I've been so busy this week, I haven't had a chance to comment until now. I've kept up my morning pages, artist dates, and walks, but the quota is too much for me so I gave up on that. I don't feel bad about it since writing isn't really what I'm hoping to get from this.

The morning routine feels transformative for me, and if I take away nothing else, I'll feel successful. I wrote this in my morning pages today about this new routine and I wanted to share it. I know, the pages are supposed to be private, but I'm a rule breaker. 😄

"It's nice to take quiet time for myself before anything else. I need that. I enjoy it. It helps me to find myself first instead of just floating away into everything else I have to do. I can let my found self take the lead and not just go through the motions of this task, then the next, and the next. "

Anyway, that felt like a big moment for me in this process.

I hope you all had a great week. Amy, thanks again for leading this process and for sharing your experiences with ask of us.

Expand full comment

I am so happy to read this - and so glad you shared this excerpt from your pages. That's wonderful - and well put. That the morning routine has been "transformative" is awesome. I agree, this, alone, is worth it. I hope the coming week is good and calmer, if possible, but I'm glad to know that the morning routine offers a new window of calm in its own way. Yay!

Expand full comment

I had a hard time with that week. I've been horribly sick (still), and I just can't keep up with anything. I did read the chapter, and my inner editor was frustrated with it. Lol. The repetition drove me crazy. But I did appreciate the idea of laying the track. I realize that I did that a lot, unconsciously, when I was writing a serial story for a mythology blog. I'd write something and not really know why. I'd add a certain passage, but then later, I had it as a bread crumb to build upon. I started to really trust that inner voice, and it was great at the time. I'd really love to get back in that zone.

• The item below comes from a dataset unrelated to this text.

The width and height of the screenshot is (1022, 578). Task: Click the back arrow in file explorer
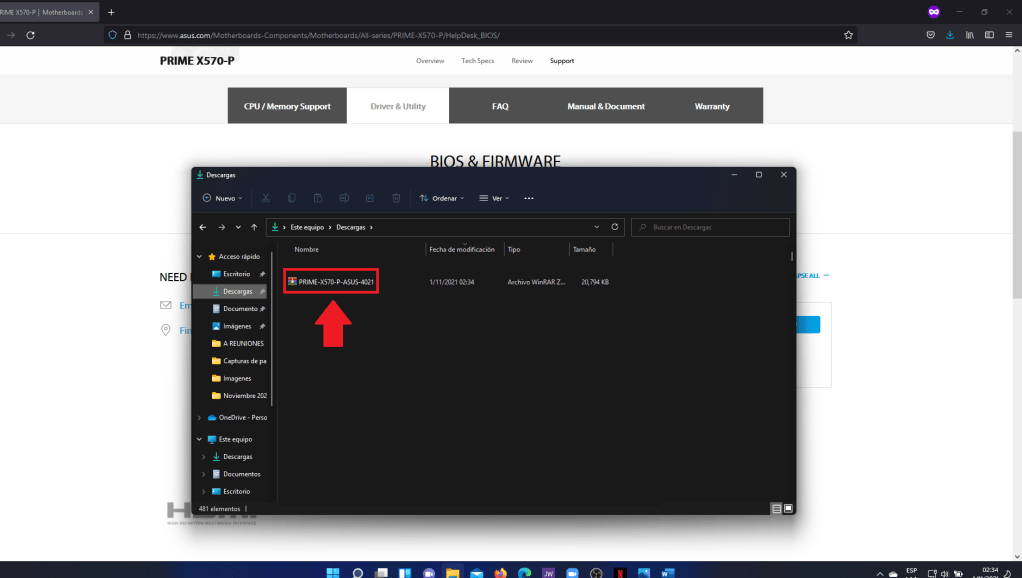point(203,227)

I did do several rounds of morning pages. I also took a couple of hours on a day I was feeling quasi-okay, and I went on an artist date (of sorts). I volunteered to man a table at a local festival (letterpress, printmaking, and book arts). I helped people to fold/create a one-page zine, and it was a lot of fun and inspiring.

Expand full comment

Kimberlee - I'm so sorry you have been sick. I noticed you hadn't posted and was concerned. I hope you start to feel better .... that whatever is going on is in hand. I'll admit that my inner editor had a lot going on, too. The day at the festival sounds like a fantastic artist date - I'm sure that was super inspiring on many levels. I'm glad you got to do that. As for the writing.... I hope you find your way back to that zone. But be gentle with yourself.... you're not feeling well! I hope that at least fitting in the morning pages when you can feels good and helps you get things on the page.

Expand full comment

Thank you so much. I'm hopeful that things are going to be balancing out and not causing the problems I've been having. It's ridiculous that I've been sick for weeks and when the treatment makes you feel worse than the original problem. I'm not beating myself up about keeping up with things right now. I'm just trying to get better and focus on small wins. Big hugs.